● What you will do
In the data below, substitute "The screenshot size is" for every occurrence of "The image size is" and reproduce all lines with no other change.

● Provided material
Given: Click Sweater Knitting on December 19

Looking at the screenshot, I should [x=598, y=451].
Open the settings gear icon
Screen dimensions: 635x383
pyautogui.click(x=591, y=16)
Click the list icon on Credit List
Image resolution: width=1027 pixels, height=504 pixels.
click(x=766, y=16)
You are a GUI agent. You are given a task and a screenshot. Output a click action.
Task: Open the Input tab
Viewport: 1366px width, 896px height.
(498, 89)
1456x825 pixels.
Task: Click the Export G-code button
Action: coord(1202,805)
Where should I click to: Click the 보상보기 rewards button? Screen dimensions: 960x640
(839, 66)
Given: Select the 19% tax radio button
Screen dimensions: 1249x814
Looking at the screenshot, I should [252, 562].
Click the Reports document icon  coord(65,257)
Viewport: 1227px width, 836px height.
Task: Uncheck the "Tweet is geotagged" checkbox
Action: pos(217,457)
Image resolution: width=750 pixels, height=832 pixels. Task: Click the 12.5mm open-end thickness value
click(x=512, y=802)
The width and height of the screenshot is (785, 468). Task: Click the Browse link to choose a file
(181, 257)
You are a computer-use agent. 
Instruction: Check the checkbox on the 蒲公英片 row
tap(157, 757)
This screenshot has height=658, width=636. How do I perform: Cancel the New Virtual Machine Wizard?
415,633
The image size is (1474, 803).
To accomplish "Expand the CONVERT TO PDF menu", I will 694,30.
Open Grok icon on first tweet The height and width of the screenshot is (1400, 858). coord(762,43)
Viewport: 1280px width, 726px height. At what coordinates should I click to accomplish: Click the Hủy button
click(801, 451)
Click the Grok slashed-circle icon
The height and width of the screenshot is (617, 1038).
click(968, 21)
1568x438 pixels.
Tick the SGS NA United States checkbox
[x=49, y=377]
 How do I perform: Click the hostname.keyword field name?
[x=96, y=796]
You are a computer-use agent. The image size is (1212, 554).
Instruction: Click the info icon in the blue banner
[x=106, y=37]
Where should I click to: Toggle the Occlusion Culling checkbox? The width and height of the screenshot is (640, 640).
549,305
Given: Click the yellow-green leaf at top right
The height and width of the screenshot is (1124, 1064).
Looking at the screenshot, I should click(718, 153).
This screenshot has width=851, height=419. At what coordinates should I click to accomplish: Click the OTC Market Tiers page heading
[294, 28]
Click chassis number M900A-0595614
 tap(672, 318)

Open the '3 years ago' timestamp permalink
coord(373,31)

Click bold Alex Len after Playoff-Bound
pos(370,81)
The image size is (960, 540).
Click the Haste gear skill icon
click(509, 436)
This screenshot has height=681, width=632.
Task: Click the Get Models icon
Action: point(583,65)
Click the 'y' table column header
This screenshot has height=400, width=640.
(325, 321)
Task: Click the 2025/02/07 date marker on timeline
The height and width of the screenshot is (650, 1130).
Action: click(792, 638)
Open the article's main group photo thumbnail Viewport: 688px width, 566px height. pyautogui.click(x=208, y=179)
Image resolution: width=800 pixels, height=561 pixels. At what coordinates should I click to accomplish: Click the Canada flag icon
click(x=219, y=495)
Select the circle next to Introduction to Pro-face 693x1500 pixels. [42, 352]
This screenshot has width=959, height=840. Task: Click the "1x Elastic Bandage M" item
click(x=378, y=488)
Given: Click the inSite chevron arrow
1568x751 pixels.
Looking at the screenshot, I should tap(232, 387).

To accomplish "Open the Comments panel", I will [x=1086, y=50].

● Written answer
Given: Click Sweater Knitting on December 19

Looking at the screenshot, I should [x=598, y=451].
Open the settings gear icon
Screen dimensions: 635x383
pyautogui.click(x=591, y=16)
Click the list icon on Credit List
Image resolution: width=1027 pixels, height=504 pixels.
click(x=766, y=16)
You are a GUI agent. You are given a task and a screenshot. Output a click action.
Task: Open the Input tab
Viewport: 1366px width, 896px height.
(498, 89)
1456x825 pixels.
Task: Click the Export G-code button
Action: coord(1202,805)
Where should I click to: Click the 보상보기 rewards button? Screen dimensions: 960x640
(839, 66)
Given: Select the 19% tax radio button
Screen dimensions: 1249x814
Looking at the screenshot, I should [252, 562].
Click the Reports document icon  coord(65,257)
Viewport: 1227px width, 836px height.
Task: Uncheck the "Tweet is geotagged" checkbox
Action: pos(217,457)
Image resolution: width=750 pixels, height=832 pixels. Task: Click the 12.5mm open-end thickness value
click(x=512, y=802)
The width and height of the screenshot is (785, 468). Task: Click the Browse link to choose a file
(181, 257)
You are a computer-use agent. 
Instruction: Check the checkbox on the 蒲公英片 row
tap(157, 757)
This screenshot has height=658, width=636. How do I perform: Cancel the New Virtual Machine Wizard?
415,633
The screenshot size is (1474, 803).
To accomplish "Expand the CONVERT TO PDF menu", I will 694,30.
Open Grok icon on first tweet The height and width of the screenshot is (1400, 858). coord(762,43)
Viewport: 1280px width, 726px height. At what coordinates should I click to accomplish: Click the Hủy button
click(801, 451)
Click the Grok slashed-circle icon
The height and width of the screenshot is (617, 1038).
click(968, 21)
1568x438 pixels.
Tick the SGS NA United States checkbox
[x=49, y=377]
 How do I perform: Click the hostname.keyword field name?
[x=96, y=796]
You are a computer-use agent. The screenshot size is (1212, 554).
Instruction: Click the info icon in the blue banner
[x=106, y=37]
Where should I click to: Toggle the Occlusion Culling checkbox? The width and height of the screenshot is (640, 640).
549,305
Given: Click the yellow-green leaf at top right
The height and width of the screenshot is (1124, 1064).
Looking at the screenshot, I should click(718, 153).
This screenshot has width=851, height=419. At what coordinates should I click to accomplish: Click the OTC Market Tiers page heading
[294, 28]
Click chassis number M900A-0595614
 tap(672, 318)

Open the '3 years ago' timestamp permalink
coord(373,31)

Click bold Alex Len after Playoff-Bound
pos(370,81)
The screenshot size is (960, 540).
Click the Haste gear skill icon
click(509, 436)
This screenshot has height=681, width=632.
Task: Click the Get Models icon
Action: point(583,65)
Click the 'y' table column header
This screenshot has height=400, width=640.
(325, 321)
Task: Click the 2025/02/07 date marker on timeline
The height and width of the screenshot is (650, 1130).
Action: click(792, 638)
Open the article's main group photo thumbnail Viewport: 688px width, 566px height. pyautogui.click(x=208, y=179)
Image resolution: width=800 pixels, height=561 pixels. At what coordinates should I click to accomplish: Click the Canada flag icon
click(x=219, y=495)
Select the circle next to Introduction to Pro-face 693x1500 pixels. [42, 352]
This screenshot has width=959, height=840. Task: Click the "1x Elastic Bandage M" item
click(x=378, y=488)
Given: Click the inSite chevron arrow
1568x751 pixels.
Looking at the screenshot, I should tap(232, 387).

To accomplish "Open the Comments panel", I will [x=1086, y=50].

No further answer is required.